## Task details
Pull every line containing "orange" from the data.

## Record extracts
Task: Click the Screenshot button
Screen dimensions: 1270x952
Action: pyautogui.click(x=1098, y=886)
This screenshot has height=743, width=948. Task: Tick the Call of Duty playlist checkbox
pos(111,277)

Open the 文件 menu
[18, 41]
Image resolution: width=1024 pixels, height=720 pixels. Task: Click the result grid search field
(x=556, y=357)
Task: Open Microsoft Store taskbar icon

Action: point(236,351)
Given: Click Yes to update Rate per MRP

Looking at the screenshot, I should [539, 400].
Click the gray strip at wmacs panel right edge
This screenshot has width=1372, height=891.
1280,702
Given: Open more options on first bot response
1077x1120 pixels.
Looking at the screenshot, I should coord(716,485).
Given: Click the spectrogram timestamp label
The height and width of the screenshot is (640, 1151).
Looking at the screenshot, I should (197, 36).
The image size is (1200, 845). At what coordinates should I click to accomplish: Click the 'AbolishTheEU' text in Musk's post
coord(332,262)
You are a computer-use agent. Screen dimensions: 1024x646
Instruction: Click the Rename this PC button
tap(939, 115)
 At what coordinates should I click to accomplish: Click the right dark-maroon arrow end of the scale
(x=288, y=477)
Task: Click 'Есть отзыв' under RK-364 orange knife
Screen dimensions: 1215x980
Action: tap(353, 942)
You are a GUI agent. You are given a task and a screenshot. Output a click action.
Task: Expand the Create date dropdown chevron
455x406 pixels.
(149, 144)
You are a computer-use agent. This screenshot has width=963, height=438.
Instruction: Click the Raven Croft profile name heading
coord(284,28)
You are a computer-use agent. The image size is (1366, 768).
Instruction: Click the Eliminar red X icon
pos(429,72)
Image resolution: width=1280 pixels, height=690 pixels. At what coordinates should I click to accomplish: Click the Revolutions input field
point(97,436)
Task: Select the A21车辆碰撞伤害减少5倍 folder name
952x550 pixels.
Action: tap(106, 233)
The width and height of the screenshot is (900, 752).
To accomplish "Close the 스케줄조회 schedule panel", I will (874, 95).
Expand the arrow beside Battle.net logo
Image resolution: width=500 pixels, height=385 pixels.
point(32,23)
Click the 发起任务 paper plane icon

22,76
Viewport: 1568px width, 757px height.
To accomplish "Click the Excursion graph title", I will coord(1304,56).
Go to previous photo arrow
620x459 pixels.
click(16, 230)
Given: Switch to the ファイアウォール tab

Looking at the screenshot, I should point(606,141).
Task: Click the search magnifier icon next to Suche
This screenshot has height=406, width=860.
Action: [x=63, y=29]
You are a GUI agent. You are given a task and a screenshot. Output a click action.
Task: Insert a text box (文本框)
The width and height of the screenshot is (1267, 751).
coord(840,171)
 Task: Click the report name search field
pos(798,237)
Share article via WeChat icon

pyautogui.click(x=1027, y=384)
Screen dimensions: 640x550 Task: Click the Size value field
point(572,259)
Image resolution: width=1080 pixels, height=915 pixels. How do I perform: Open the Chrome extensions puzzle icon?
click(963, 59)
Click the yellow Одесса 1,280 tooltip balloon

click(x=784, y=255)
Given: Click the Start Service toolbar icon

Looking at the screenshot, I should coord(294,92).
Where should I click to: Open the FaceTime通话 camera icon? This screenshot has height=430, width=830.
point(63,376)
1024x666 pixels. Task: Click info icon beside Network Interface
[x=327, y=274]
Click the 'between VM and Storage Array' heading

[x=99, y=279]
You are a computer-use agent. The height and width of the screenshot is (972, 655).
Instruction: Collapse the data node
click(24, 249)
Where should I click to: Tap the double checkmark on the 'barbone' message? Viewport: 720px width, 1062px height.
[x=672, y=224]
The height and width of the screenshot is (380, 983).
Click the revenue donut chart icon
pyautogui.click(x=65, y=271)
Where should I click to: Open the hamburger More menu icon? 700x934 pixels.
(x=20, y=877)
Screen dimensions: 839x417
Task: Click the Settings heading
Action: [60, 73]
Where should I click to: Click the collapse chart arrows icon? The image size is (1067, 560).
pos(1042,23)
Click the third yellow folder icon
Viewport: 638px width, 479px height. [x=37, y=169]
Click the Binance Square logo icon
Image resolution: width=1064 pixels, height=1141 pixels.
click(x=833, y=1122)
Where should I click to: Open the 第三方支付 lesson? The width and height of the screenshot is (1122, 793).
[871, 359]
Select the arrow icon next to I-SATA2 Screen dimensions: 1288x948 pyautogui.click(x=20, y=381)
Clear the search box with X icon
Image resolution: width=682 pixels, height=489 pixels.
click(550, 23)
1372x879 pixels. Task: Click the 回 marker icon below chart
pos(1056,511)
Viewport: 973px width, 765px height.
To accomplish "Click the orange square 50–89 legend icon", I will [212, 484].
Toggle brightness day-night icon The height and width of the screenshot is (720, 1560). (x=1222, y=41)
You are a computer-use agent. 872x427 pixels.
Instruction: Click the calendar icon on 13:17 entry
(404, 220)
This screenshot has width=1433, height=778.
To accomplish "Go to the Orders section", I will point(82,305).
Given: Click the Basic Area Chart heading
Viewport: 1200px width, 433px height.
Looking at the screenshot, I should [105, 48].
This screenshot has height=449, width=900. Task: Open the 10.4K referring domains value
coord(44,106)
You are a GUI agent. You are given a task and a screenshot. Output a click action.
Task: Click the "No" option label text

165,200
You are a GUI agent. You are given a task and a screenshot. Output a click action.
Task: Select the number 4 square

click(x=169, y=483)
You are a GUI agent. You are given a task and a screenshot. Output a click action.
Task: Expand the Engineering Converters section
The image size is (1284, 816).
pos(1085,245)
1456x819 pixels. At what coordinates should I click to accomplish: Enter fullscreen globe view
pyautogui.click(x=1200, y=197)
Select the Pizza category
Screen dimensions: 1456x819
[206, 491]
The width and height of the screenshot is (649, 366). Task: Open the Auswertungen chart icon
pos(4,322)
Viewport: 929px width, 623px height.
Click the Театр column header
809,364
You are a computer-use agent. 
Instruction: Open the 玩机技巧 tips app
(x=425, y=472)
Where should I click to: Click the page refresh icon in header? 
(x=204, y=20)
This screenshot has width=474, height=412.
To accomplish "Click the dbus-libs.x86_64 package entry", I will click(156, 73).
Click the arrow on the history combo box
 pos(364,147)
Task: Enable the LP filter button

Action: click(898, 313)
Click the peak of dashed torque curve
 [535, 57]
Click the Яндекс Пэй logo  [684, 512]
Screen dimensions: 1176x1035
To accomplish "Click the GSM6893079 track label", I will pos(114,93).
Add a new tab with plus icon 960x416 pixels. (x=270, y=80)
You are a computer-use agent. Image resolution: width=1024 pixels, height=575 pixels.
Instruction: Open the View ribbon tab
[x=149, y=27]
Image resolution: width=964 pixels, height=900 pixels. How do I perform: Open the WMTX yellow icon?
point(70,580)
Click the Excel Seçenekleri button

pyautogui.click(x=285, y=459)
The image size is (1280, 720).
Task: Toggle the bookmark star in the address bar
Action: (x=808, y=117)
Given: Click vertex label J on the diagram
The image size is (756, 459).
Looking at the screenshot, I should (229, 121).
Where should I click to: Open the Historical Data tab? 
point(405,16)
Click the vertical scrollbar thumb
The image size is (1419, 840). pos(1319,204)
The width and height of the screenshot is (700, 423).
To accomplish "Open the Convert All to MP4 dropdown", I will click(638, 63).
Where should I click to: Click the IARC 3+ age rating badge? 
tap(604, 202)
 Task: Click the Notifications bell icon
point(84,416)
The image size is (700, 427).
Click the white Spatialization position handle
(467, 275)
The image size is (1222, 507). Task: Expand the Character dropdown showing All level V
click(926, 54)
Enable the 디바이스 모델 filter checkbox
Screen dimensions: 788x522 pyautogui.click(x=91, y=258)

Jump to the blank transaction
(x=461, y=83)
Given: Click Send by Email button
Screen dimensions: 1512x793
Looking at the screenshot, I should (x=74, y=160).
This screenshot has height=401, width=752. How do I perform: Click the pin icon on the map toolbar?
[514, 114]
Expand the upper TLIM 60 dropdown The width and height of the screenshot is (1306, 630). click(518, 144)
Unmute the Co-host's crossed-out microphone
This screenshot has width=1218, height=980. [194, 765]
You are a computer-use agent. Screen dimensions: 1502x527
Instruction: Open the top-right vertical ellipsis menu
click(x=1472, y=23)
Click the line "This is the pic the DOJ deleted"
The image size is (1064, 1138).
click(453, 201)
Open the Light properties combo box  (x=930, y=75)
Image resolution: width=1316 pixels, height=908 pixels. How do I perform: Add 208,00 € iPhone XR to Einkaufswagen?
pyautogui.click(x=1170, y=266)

## Answer to the problem
Task: Click 'Есть отзыв' under RK-364 orange knife
To accomplish "Click the orange square 50–89 legend icon", I will [212, 484].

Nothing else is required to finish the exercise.